Primary epithelioid rhabdomyosarcoma of the stomach: a case report and review of literature

• Published in: Diagnostic pathology Vol. 14; no. 1; p. 137
• Main Authors: Wang, Yangkun, Guo, Pei, Zhang, Zhishang, Jiang, Runde, Li, Zuguo
• Format: Journal Article
• Language: English
• Published: England BioMed Central Ltd 23.12.2019; BioMed Central; BMC
• Subjects: Actin; Age; Bladder; Case Report; Case reports; CD56 antigen; Clinicopathological features; Cytoplasm; Desmin; Epithelioid rhabdomyosarcoma; Gastric cancer; Gastric tumor; Gastrointestinal diseases; Immunohistochemistry; Literature reviews; Melanoma; Morphology; Muscle proteins; Myogenin; Necrosis; Parotid gland; Rhabdomyosarcoma; Septum; Skin; Skin cancer; Stomach; Tumor cells; Tumors; Immunohistochemistry; Clinicopathological features; Epithelioid rhabdomyosarcoma; Gastric tumor
• ISSN: 1746-1596; 1746-1596
• DOI: 10.1186/s13000-019-0917-y

Epithelioid rhabdomyosarcoma is a rare tumor that generally occurs in the bladder, the parotid gland, or the skin of the neck.
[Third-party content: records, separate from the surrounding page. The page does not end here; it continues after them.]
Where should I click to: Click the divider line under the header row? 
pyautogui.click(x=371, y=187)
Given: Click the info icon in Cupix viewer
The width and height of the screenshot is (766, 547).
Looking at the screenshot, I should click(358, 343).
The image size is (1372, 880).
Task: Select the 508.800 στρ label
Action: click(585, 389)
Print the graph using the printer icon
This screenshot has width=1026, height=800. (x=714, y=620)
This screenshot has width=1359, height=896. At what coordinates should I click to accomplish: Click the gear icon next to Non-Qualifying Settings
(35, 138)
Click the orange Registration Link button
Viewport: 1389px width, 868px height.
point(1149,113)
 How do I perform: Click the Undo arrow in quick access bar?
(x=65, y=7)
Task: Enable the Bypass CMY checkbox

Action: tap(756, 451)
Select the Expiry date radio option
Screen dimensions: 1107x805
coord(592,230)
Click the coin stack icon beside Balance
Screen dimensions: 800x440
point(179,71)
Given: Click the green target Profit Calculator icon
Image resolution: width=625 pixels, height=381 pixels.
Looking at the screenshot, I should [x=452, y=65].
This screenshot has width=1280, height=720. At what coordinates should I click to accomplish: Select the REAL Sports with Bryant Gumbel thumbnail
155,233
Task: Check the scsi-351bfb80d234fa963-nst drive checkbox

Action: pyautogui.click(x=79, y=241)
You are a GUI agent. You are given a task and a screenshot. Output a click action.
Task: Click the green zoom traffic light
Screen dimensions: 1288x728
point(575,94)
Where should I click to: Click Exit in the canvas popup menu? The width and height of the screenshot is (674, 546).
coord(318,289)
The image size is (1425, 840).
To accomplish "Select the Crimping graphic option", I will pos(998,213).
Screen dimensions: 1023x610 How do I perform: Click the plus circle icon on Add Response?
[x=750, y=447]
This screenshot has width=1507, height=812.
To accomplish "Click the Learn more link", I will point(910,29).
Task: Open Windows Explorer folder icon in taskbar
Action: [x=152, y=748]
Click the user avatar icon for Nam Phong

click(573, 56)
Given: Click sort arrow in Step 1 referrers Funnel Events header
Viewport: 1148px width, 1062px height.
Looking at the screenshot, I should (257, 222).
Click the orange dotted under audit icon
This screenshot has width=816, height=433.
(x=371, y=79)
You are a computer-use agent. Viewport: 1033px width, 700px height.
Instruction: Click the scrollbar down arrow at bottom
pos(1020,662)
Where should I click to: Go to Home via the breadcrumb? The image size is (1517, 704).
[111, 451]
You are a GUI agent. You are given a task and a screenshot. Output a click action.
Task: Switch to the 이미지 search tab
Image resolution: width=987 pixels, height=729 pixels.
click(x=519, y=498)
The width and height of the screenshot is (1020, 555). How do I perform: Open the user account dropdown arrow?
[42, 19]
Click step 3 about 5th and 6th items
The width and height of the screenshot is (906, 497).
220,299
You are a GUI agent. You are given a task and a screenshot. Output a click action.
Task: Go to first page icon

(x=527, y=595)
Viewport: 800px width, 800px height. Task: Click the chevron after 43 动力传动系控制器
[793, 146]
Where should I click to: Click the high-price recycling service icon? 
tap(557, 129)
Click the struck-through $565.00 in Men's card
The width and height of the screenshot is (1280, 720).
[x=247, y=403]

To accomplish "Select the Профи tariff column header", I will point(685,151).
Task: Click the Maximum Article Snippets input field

We describe an unusual case of primary epithelioid rhabdomyosarcoma of the stomach and review the literature. A 64-year-old woman presented with a lesion at the gastroesophageal junction. Histopathological examination showed irregularly sized round cells with low cytoplasmic content and eccentric nuclei. Mitotic figures were present. Fibrovascular septa and areas of necrosis were observed between tumor cells. Tumor cells were strongly positive for MyoD1, desmin, and myogenin, and weakly positive for actin, CD56, and PGP9.5. The ki-67 index was ≥90%. Primary epithelioid rhabdomyosarcoma of the stomach is extremely rare. Better awareness of this entity is necessary for early diagnosis and treatment.